SIMLA,
April 28, 1838.
MY DEAREST THERESA, I had meant to have answered your letter by the last overland post, but I was poorly just as it started, and it is rather a doubt whether it will be a safe conveyance this time. Something wrong about the steamer, or the Arabs, or the dromedaries, or some of those little items that go to make up an overland post. However, I can but try.
Your account of poor Lady Henry interested me very much. Indeed, everybody must be interested in her, but the melancholy fact is that it is totally impossible to help them. We saw a great deal of Lord Henry[452] at Meerut, and took pains to show him great attention as he was in a shy state after the results of that investigation. There was not the slightest shadow of distrust as to his intentions, poor man! but his utter incapacity made it rather surprising that Lord Amherst ever should have given him an office of such trust, and not the least surprising that he should have been robbed and cheated in every way, by the number of crafty natives under him. I was thinking of any pendant to him in London for your information, but I hardly know anybody with such a silly manner—something like Petre, but more vacant and unconnected. He seemed thoroughly good-hearted, and very anxious about his children, who, he told me, were to go either to Boulogne or Bordeaux, he did not know which, but a great way from London! He was living with Captain Champneys, his successor in the paymastership, and seems quite contented to sit in a large arm-chair and look at Champneys in a fuss, which he has been in ever since he got the appointment. Indeed, he wrote me word yesterday that he found it so difficult to guard against the knavery of the Baboos attached to the office, that he never could enough regret having left his Aide-de-Camp with us.
George told me to say both to you and to Lady Morley that there is nothing he wishes so much as to help Lord Henry, but that in the present state of India there are no situations that are not responsible and hard-working, and even if it were possible (which it is not) to give one of these to a man who is a great debtor to the Government, Lord Henry is really not capable of one.
I did not know till I came up the country how really hard-worked Europeans are. It is lucky for them, for it is only the necessity of being in these Cutcherries or offices all day, that prevents their sinking altogether under the solitude of their lives and the climate. In most stations there are not above two or three Europeans, and in many only one.
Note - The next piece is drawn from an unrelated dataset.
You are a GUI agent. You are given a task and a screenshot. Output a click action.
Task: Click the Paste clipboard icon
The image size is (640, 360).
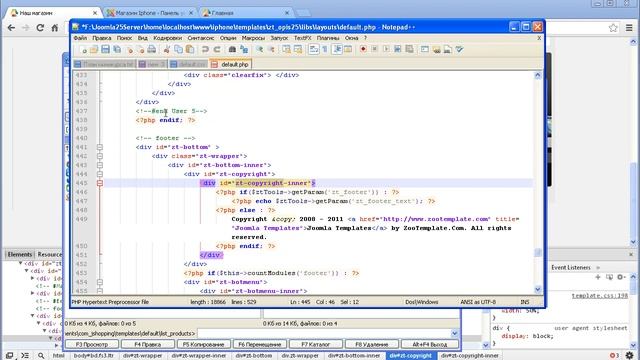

There were two young men here yesterday who talked quite unceasingly; it was impossible to put in a word, and at last one of them said that he had been eight years, and his brother four, in stations where they never saw a European. They were both in horrid health, of course (everybody is in India), and so they had got six months’ leave to see what the hills could do for them, and they said they were so delighted to find themselves again with people who understood English, that they were afraid they had talked too much. It was impossible to dispute the fact, but still I was glad to hear their prattle; it evidently did them good. Our band was their great delight; they had not heard any European music for so long.
We tried to get up a dance two nights ago—a total failure I thought. Most of the people here are invalids, and as there are no carriages, and no carriage-roads, they can only come out in Jhanpamas (a sort of open Sedan), and the nights are cold. The whole company only amounted to forty, and I thought I never saw a heavier dance, but some of them thought it quite delightful, and I am afraid will wish for another.
It is even more delightful than I expected to be in these hills; the climate is perfection, and the pleasure of sitting out of doors looking at those lovely snowy mountains, and breathing real cool air, is more than I can say.
The change from those broiling plains was so sudden. At Bareilly the thermometer was at 90 in our tents at night, and the next day at Sabāthu it was at 55 in the middle of the day. Such a long breath as I drew!
These mountains are very beautiful, but not so picturesque, I think, as the Pyrenees—in fact they are too gigantic to be sketchable, and there are no waterfalls, no bridges, no old corners, that make the Pyrenees so picturesque, independent of their ragged shapes. But I love these Himalayas, good old things, all the same, and mean to enjoy these seven months as much as possible to make up for the horrors of the two last years, and as for looking forward, it is no use just now.